しかし、どこにも見当たらないのか暫くすると――
「えー、テスト中にすみません。消しゴムを二つ持ってる人いますか? ちょっと先生今日ボールペンしか持ってきてないので貸してくれると助かります」
先生からそんな言葉が発せられた。
だが、シャーペンの予備を準備している人はいても、消しゴムの予備まで机に置いている人は少ない。また、自分のために用意している予備なのだから貸したくないという人もいるだろう。
そこで大地はスッと手を挙げた。
「ありがとうございます」
先生は大地の前まで歩いてくるとお礼を告げてすぐに天音のもとへ行き、大地の消しゴムを渡した。
「ご協力ありがとうございました、残りの時間も頑張ってください」
そんな先生の言葉で教室の弛緩した空気は適度な緊張感のある状態へと戻っていった。
「夏休みだぁ!」
テスト終了のチャイムがなり、先生が解答用紙を回収すると教室中はまたうるさくなった。
期末考査の最後の監督教師は担任の先生であるため、クラスの雰囲気もある程度理解しており「あなたたちホントに元気だね〜」と、笑って済ませている。

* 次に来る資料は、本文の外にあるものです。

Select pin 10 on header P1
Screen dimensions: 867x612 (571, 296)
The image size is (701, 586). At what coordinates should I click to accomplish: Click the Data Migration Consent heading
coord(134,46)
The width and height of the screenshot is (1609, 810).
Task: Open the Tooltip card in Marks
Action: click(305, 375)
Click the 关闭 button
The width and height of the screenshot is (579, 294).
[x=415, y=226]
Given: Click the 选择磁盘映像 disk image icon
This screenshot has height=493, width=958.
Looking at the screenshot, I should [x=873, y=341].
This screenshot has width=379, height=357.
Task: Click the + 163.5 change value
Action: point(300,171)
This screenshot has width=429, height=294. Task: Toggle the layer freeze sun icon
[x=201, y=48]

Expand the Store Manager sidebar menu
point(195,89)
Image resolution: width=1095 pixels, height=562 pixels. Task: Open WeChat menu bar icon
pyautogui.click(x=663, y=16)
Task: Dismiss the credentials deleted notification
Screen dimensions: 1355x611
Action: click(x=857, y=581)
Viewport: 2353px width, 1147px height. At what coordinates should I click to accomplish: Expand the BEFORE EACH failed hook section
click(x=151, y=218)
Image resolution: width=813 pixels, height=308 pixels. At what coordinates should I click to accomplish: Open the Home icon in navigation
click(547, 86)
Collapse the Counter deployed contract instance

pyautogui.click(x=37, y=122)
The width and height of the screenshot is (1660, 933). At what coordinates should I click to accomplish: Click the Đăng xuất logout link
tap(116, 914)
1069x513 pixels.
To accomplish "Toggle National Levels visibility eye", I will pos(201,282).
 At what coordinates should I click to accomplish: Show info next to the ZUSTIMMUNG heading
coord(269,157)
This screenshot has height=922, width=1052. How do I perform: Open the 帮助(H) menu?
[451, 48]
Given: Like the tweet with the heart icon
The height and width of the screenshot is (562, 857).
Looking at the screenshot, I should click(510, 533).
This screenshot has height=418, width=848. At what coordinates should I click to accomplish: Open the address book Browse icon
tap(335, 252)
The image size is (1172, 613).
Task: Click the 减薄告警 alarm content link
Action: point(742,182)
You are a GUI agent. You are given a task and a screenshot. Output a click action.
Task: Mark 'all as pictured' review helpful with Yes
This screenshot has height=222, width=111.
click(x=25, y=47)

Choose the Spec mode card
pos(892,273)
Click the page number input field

大地はテストの疲れで机にのべっと突っ伏していたが、すぐに四季が大地へと話し掛ける。
「どうよ、無事に赤点回避できそうか?」
「なんとかな。ちょっと勉強しただけじゃ英語科目はどうにもならなかったけど、それでも赤点は回避できたと思う」
「そりゃご苦労さん」
伸びをしながら答える大地に対し、まだ余力がありそうな四季は労いの言葉を掛ける。
「んで、夏休みはどうするよ」
テストの話もそこそこに四季が切り出した。
「どうするって?」
「みんなでどっか行こうぜ。一星たちも誘ってさ」
そんな何気なく発せられた四季の言葉に対し、大地は首を傾げる。
「どうして一星が出てくるんだ?」
大地と天音はあくまで勉強と手助けの上に成り立っている関係だ。友達と言えるのかどうかは微妙なところ。大地としては協力関係を利用して天音に近づいているような気がしてよくないんじゃないかと思えてくる。
「そりゃあだって、最近よく話すだろ?」
「話すには話すけど……」
大地は四季に対し、天音と協力関係であることを話すことができない。天音が努力して誰にも悟られまいとしていることを大地がペラペラと話すわけにはいかないからだ。
どうにか適当な言い訳を、と考えていたところ。
「はーい終礼始めますよ〜」
「んじゃ、席戻るわ」
大地は先生の言葉に助けられた。
しかし、いつまでも言い逃れをしているわけにもいかない。
「友達、か」
大地は天音をずっと尊敬してきたし、今もそれは変わらない。だが、遠くから憧れていた頃とは違う感情も確かに抱いている。
それは正しく、友達になりたいという思いだ。
今日までのテストで大地が赤点を大きく上回る点数を取れば、きっと彼が天音から勉強を教わる時間はぐっと減る。大地は勉強がしたいわけではないし、効率の良い学習のやり方を教わった今なら天音に頼らずとも自力で赤点を回避できるからだ。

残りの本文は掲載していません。